Un Bel Di (One Fine Day from Madama Butterfly)
Vissi d'Arte (from Tosca)
Prelude to Act III (from Carmen, sounds like The Minstrel Boy)

and then all the melancholic Scottish tunes...(the ones I like to play on the piano when the electricity goes off ;-))
Ye Banks and Braes (Bonnie Doon was mentioned above)
What Ails This Heart Of Mine
Rare Willie

and then most of Chopin...
Ballade in G (I'm Always Chasing Rainbows - the words spoiled it IMO)

the second movement of Beethoven's Pathetique Sonata (I loved it before I ever heard Carl Haas use it for the theme music to his program.)

and that gorgeous 18th variation on a theme of Paganinni by Rachmaninoff (was it used in a coffee commercial?)

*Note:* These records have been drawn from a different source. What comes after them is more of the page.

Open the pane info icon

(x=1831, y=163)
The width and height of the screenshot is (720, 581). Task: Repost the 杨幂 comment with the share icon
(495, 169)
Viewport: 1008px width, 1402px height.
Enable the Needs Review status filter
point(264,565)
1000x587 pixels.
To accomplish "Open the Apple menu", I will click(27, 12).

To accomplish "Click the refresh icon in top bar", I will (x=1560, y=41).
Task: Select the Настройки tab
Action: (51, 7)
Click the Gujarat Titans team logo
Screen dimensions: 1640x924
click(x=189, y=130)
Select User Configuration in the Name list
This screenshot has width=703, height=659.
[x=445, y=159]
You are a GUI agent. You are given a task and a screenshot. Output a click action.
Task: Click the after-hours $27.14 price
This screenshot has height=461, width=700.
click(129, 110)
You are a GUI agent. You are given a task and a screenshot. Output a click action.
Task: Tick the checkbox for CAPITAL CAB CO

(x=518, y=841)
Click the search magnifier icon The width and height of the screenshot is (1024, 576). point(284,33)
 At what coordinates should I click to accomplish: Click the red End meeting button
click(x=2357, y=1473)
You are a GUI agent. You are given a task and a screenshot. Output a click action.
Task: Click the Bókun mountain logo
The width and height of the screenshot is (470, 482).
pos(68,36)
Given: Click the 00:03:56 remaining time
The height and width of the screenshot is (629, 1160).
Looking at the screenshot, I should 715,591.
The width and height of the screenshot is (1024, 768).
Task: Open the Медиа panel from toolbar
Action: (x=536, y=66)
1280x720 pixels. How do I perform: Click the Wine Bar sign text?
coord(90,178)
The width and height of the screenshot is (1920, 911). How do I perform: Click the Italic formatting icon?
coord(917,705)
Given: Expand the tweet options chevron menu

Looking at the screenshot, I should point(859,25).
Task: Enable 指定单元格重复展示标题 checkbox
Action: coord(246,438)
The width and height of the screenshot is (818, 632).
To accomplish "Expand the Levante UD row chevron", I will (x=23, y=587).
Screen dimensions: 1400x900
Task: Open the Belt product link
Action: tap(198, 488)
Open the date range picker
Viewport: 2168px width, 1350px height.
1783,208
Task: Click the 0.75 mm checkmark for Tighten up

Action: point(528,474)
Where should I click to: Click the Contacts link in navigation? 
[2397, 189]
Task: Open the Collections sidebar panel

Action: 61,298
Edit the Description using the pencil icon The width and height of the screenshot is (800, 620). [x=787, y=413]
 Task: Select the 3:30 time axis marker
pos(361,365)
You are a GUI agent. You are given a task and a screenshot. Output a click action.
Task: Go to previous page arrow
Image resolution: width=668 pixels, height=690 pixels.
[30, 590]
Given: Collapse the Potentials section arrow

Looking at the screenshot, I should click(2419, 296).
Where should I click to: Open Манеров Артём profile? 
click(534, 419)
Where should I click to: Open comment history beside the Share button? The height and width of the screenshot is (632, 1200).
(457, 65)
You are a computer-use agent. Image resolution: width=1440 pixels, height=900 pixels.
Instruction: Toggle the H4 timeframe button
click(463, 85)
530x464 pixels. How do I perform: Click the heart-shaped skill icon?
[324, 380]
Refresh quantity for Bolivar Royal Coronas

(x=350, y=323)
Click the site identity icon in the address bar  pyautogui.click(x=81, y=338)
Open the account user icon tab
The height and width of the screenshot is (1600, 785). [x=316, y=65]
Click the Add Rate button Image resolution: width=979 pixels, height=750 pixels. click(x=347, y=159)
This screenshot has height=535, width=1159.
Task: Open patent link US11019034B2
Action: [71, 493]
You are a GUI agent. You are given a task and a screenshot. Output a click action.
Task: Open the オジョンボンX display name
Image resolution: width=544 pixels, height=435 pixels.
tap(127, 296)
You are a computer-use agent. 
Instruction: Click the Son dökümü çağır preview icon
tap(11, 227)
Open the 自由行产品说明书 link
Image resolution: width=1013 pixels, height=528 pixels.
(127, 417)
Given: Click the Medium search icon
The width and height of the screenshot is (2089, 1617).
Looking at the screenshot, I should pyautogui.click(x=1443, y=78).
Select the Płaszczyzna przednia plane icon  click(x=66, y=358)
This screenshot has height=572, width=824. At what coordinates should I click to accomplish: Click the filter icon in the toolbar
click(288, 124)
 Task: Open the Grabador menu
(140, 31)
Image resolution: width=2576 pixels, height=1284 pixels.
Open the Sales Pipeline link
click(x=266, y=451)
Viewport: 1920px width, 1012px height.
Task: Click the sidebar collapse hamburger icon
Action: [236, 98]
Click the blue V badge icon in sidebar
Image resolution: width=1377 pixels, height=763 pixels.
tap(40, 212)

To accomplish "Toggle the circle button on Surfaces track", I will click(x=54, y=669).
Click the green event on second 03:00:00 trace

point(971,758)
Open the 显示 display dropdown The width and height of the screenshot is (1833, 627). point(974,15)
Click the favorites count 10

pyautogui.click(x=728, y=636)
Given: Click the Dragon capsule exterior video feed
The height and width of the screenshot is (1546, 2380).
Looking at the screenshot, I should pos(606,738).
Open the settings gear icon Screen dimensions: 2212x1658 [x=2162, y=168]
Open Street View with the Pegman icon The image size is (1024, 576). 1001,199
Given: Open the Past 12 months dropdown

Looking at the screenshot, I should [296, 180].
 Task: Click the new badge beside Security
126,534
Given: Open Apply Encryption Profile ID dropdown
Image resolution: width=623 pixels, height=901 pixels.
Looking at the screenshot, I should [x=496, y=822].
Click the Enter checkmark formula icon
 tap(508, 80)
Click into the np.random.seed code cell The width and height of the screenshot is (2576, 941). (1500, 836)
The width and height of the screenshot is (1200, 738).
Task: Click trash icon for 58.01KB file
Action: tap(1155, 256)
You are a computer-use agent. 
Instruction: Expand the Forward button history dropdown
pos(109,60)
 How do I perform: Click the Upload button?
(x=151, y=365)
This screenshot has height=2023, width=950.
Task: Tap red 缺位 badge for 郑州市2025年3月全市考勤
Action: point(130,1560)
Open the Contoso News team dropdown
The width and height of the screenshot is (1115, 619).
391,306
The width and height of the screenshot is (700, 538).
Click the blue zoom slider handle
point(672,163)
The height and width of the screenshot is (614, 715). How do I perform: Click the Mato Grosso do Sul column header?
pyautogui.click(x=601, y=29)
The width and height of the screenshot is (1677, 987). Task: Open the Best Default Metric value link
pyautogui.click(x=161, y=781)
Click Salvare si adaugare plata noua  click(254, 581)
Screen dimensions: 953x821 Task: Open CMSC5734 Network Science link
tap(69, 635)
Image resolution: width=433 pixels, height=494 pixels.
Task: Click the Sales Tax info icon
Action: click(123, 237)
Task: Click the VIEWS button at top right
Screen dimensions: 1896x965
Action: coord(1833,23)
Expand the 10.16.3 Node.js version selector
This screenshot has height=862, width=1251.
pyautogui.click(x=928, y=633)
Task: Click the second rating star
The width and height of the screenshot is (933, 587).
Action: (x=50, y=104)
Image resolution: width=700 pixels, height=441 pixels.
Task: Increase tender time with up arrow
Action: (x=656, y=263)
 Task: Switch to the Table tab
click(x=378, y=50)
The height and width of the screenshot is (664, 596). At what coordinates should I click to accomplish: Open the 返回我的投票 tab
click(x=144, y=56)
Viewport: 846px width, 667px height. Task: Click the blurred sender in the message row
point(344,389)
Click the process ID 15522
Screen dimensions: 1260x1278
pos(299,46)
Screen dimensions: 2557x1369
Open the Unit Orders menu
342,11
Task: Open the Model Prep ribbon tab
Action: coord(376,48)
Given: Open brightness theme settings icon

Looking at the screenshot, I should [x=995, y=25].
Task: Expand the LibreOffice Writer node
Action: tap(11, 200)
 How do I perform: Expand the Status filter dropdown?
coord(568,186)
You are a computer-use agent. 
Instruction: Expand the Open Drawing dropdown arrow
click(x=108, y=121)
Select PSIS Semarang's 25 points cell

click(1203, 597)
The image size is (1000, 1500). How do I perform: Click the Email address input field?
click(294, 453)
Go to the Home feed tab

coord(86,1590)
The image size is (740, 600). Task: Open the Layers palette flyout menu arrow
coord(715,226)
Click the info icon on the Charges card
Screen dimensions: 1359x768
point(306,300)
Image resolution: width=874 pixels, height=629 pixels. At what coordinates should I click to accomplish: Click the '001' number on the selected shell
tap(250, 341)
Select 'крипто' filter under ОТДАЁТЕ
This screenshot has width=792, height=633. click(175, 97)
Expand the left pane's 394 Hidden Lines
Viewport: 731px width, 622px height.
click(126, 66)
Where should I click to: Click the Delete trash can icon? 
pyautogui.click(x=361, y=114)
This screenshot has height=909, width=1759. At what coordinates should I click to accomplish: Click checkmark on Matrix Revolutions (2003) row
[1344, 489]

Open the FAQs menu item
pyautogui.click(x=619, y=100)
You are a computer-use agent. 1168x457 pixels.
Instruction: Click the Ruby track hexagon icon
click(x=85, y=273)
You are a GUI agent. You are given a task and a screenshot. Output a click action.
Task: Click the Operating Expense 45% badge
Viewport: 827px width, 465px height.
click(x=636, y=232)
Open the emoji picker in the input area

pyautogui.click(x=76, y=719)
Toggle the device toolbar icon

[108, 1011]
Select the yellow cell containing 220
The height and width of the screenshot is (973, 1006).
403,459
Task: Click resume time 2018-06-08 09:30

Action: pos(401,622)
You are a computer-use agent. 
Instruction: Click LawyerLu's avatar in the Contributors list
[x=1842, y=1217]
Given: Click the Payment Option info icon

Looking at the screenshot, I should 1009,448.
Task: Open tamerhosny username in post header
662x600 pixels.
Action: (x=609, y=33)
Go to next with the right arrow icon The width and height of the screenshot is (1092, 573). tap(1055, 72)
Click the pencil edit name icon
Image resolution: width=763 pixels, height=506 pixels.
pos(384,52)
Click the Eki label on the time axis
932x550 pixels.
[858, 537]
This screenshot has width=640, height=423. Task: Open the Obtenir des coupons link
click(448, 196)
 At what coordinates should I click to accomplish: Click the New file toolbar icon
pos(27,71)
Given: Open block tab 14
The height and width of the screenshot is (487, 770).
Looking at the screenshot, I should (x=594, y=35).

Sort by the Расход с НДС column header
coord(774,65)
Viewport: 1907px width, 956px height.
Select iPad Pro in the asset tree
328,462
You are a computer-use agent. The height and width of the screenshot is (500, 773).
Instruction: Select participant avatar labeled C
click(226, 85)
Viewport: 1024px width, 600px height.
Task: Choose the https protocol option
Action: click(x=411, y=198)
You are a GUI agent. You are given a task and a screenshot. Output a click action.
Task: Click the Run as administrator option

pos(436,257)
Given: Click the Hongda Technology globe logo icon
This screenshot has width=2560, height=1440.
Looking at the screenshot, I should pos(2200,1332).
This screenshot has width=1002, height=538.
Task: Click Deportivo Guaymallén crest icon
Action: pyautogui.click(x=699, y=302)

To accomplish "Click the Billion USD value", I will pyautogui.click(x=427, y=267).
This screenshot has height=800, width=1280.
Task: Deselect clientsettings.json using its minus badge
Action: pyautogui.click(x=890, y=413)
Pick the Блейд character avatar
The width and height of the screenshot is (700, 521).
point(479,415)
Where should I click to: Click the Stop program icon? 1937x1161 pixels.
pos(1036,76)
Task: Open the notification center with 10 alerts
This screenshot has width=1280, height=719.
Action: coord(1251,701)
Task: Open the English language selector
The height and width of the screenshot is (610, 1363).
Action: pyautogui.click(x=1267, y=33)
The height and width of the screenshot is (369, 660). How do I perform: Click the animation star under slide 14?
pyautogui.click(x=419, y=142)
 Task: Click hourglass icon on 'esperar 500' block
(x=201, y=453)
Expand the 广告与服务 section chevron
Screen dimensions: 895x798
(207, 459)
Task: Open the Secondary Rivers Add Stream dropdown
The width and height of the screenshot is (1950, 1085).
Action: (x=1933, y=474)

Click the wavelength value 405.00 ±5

what about Max Bruch's Scottish Fantasy where he uses the Scottish folksongs "I'm a Doun for Lack o' Johnnie" and "Thro the Wood Laddie discussed at Mudcat here and here.

Lonesome EJ - I love the waltz that follows Copland's Corral Nocturne. It is really "I Ride an Old Paint" with a different rhythm (my opinion).

Julia - I guess you know that "Music of the Night" from Phantom is the same opening interval as in "Come to Me, Bend to Me" from Brigadoon.

Peter T - you once mentioned "Humming Chorus" from Madama Butterfly. It's the same as "Bring Him Home" from Les Miz. Also, you mentioned above about moments inside melodies - how about the anticipation in Copland's Waltz - where you are waiting to start the tune/emotions and just lean into it as it finally starts!

clj (from way back in '99) - if you like Scheherazade, by Rimsky-Korsakov, you'd also love all the Polovtsian Dances by Borodin, another Russian. (made into popular tunes in the musical Kismet... Stranger in Paradise, And this is My Beloved, etc.)

But I still like the tunes without the words.